The request
Reproduce the lines of the data that start at the one containing "You are a GUI" and end at the end of the data, including both ends. Leave the pictures out of your answer.

Rows from a screen grounding dataset

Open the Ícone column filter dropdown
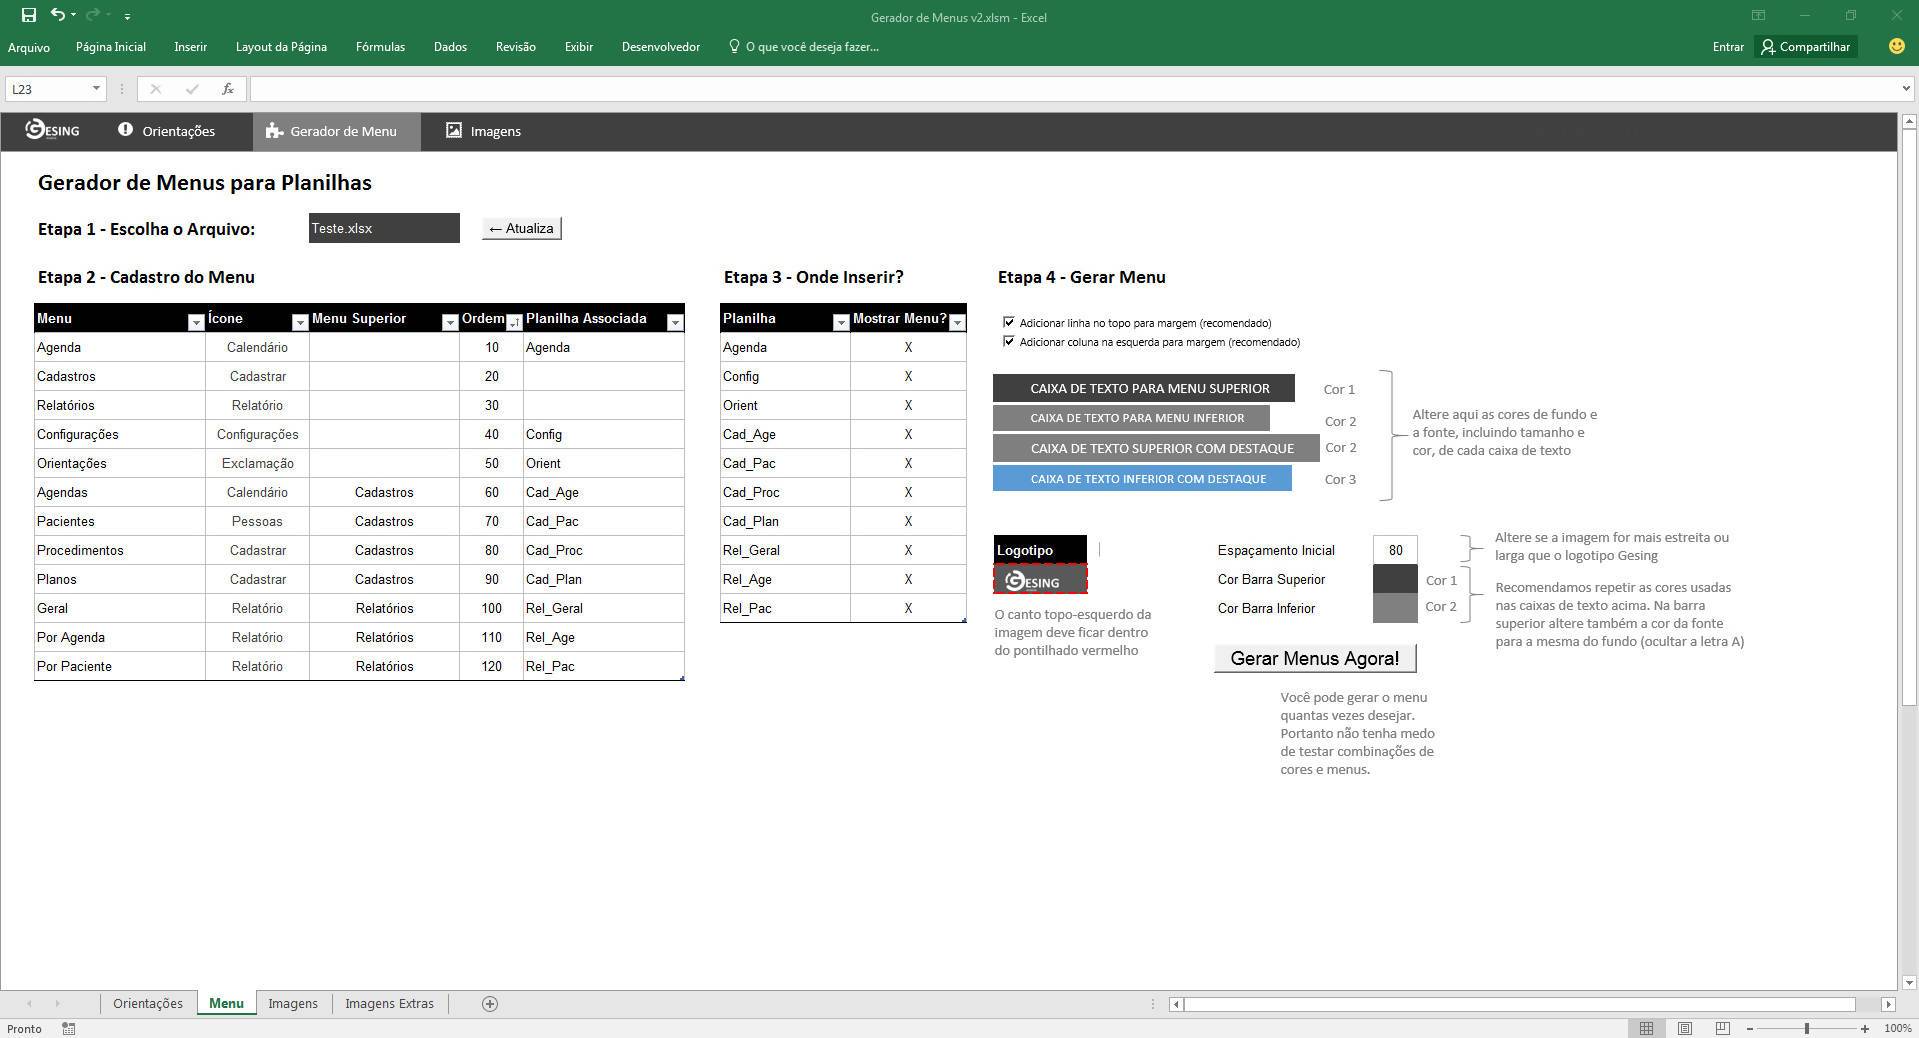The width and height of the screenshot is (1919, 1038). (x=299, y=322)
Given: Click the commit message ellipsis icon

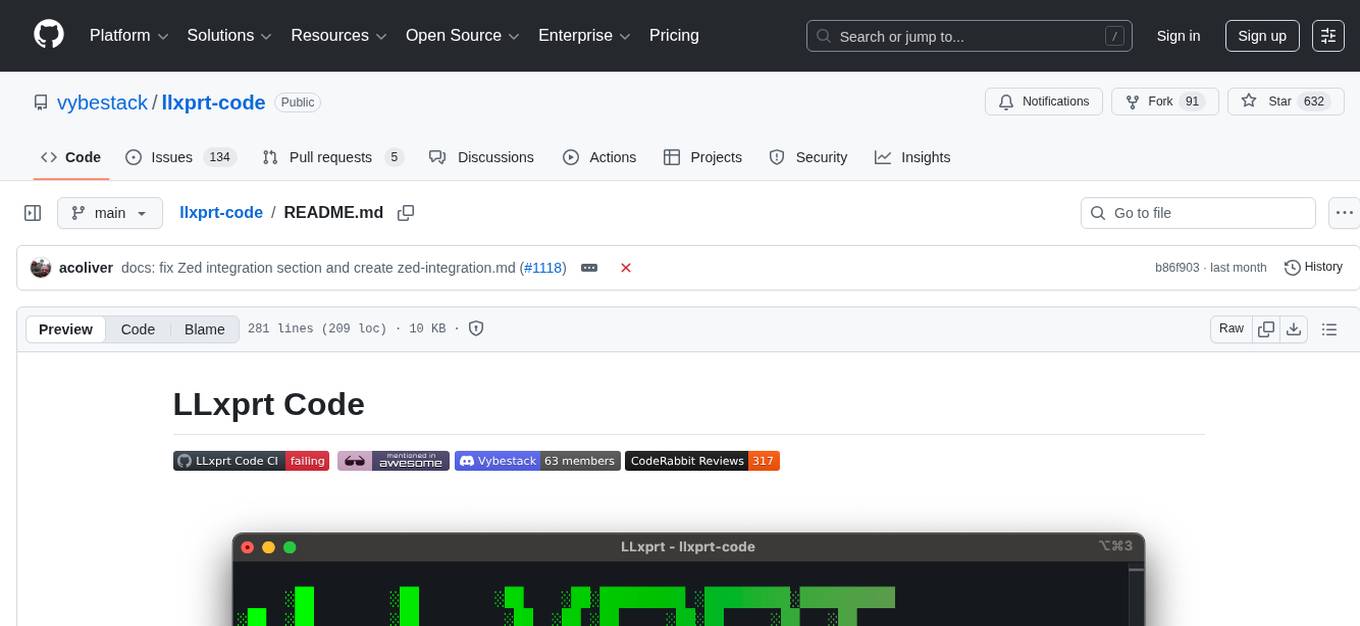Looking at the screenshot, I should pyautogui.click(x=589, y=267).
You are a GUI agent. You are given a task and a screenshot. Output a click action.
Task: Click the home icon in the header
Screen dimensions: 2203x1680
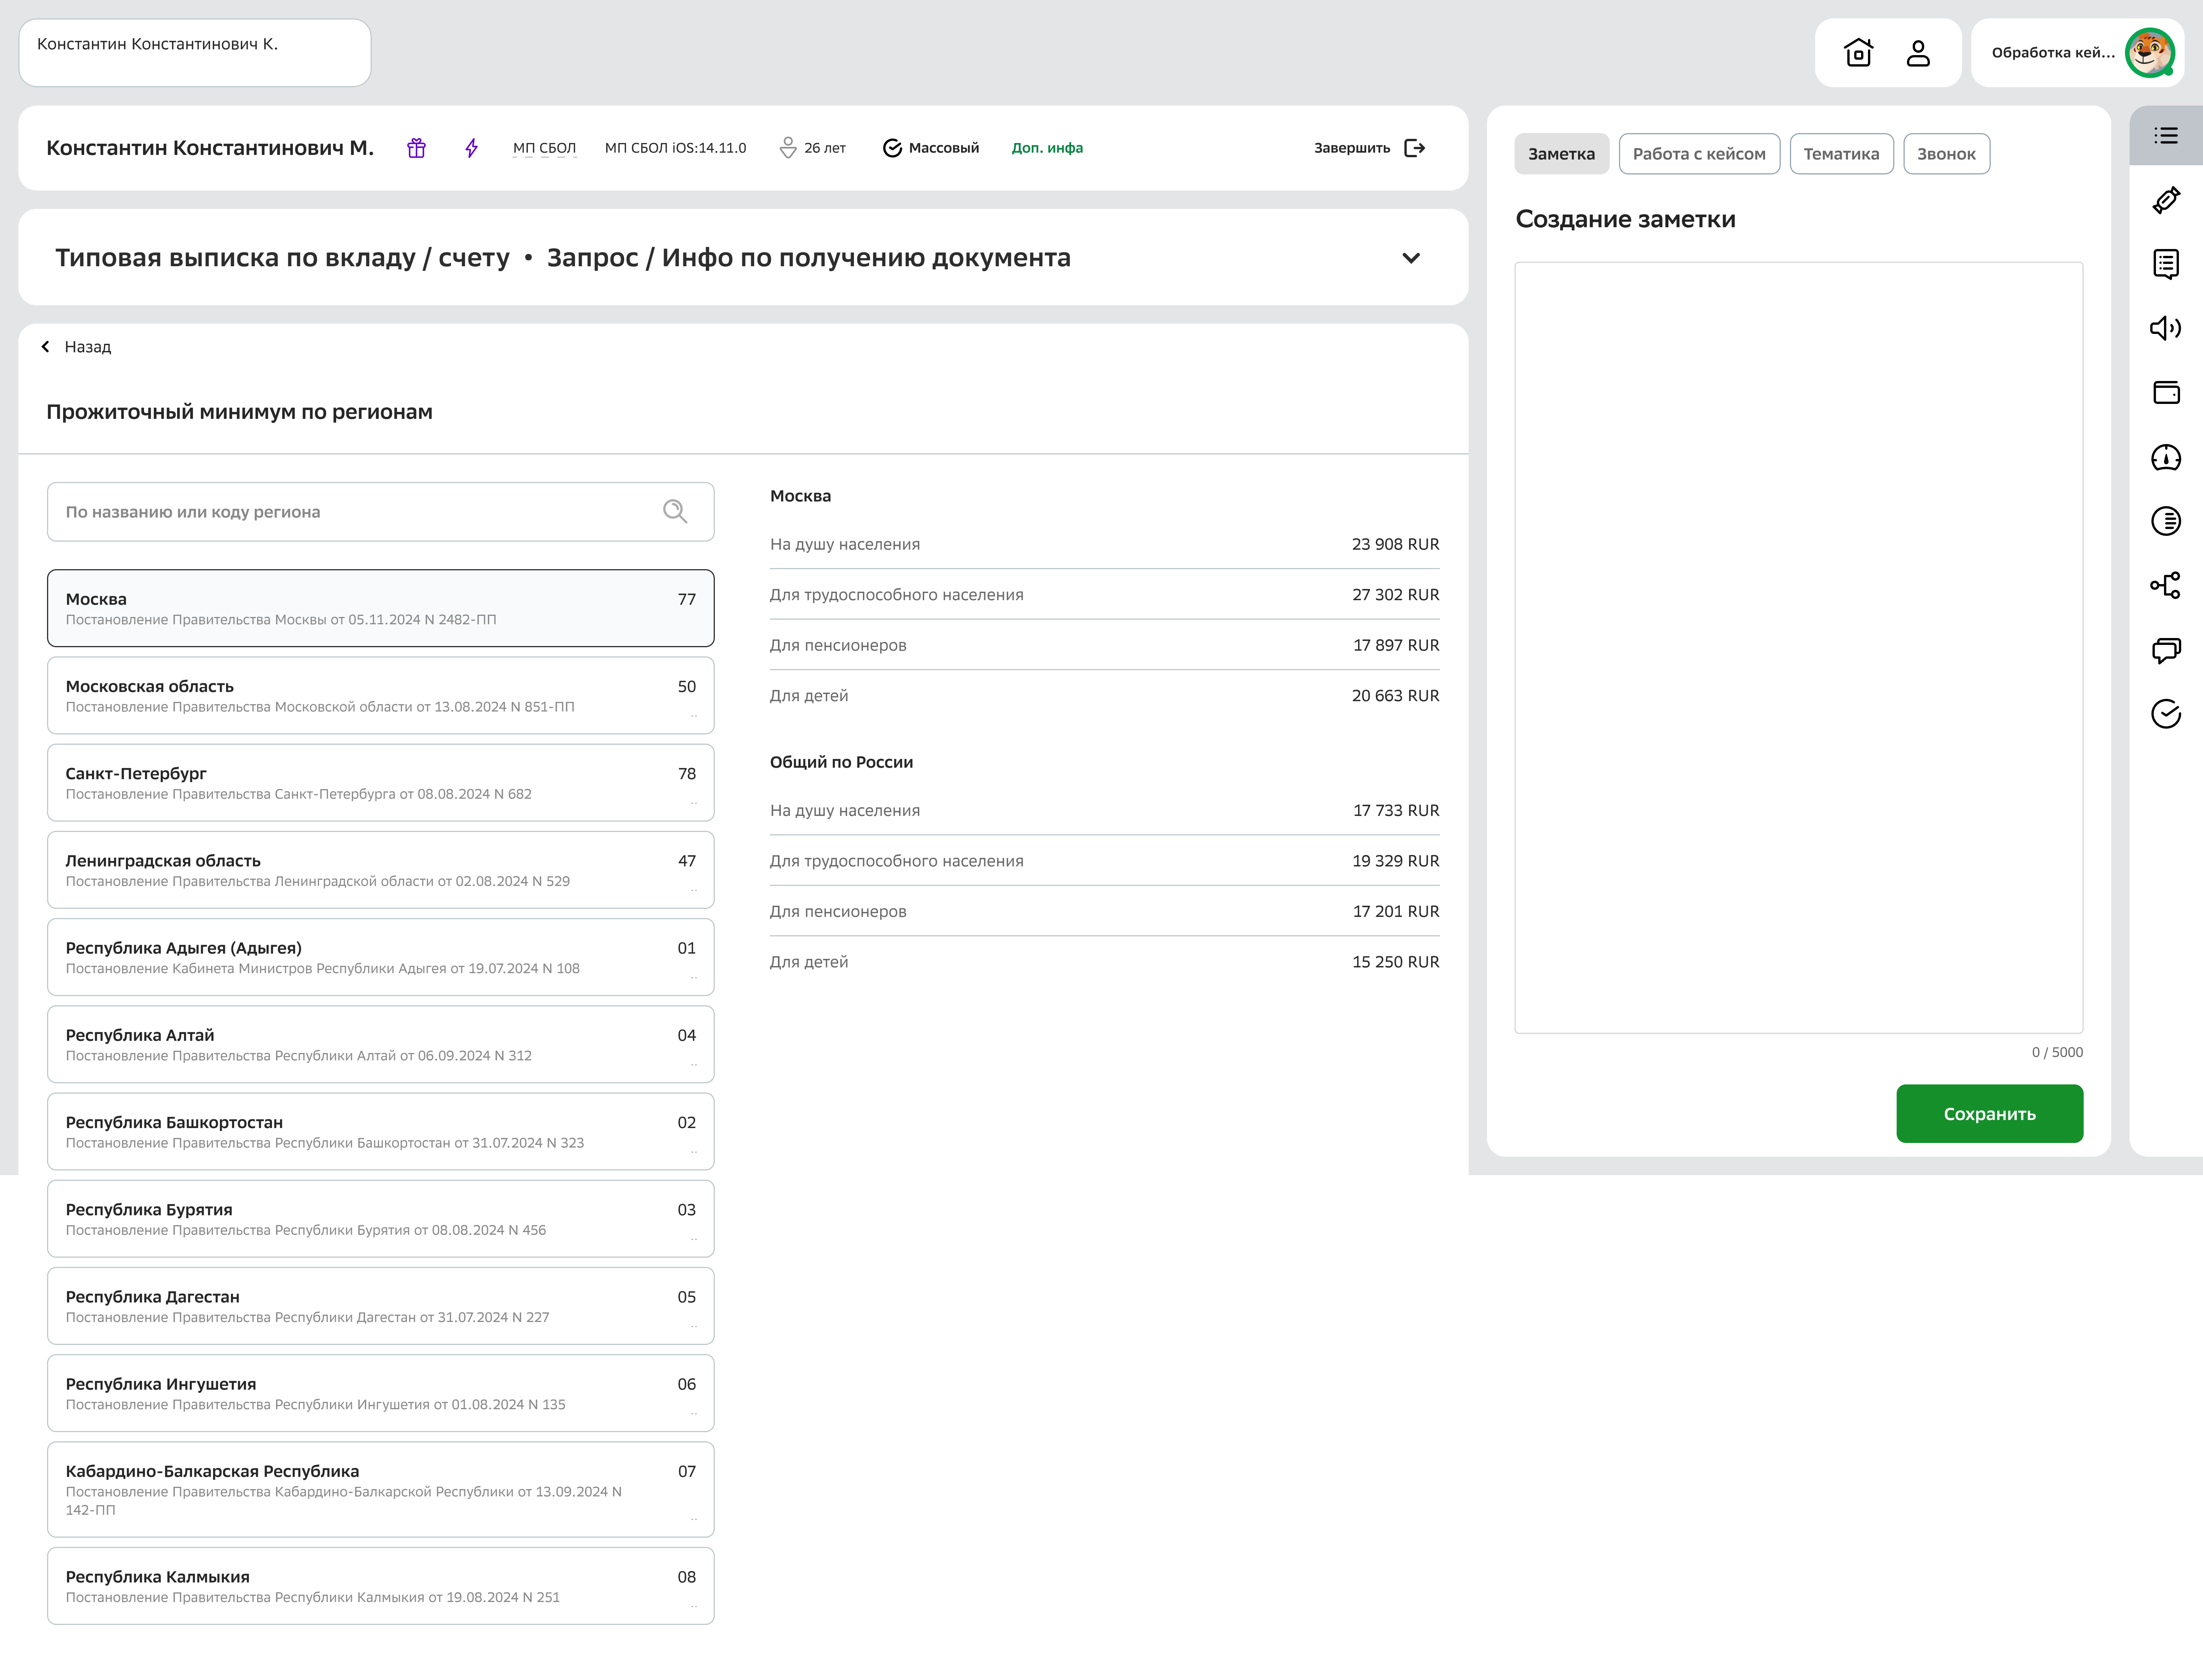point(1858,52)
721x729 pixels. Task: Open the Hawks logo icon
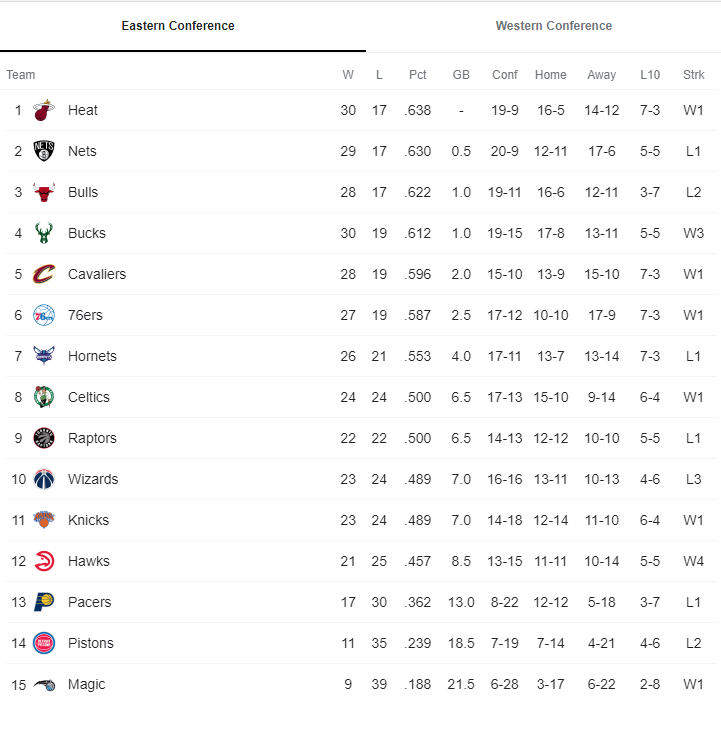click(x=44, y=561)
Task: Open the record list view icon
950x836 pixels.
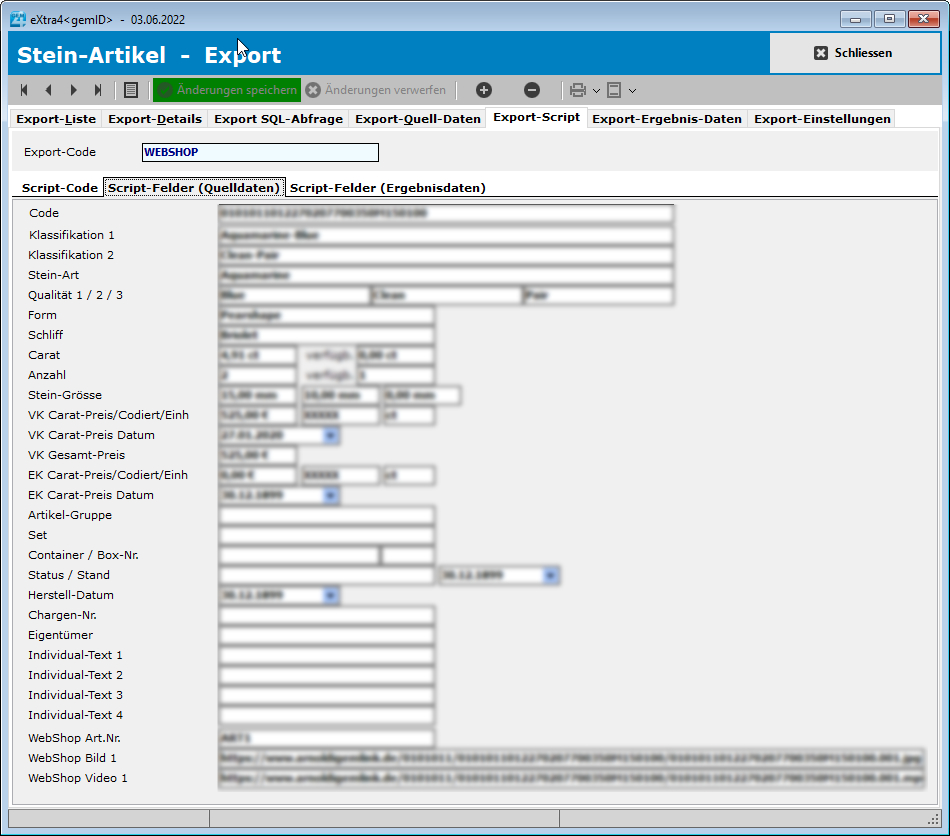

Task response
You are a GUI agent. You are given a task and a screenshot. Output a click action.
Task: Click the home icon in the header
Screen dimensions: 2203x1680
point(1858,52)
721x729 pixels. Task: Open the Hawks logo icon
click(x=44, y=561)
Task: Open the record list view icon
950x836 pixels.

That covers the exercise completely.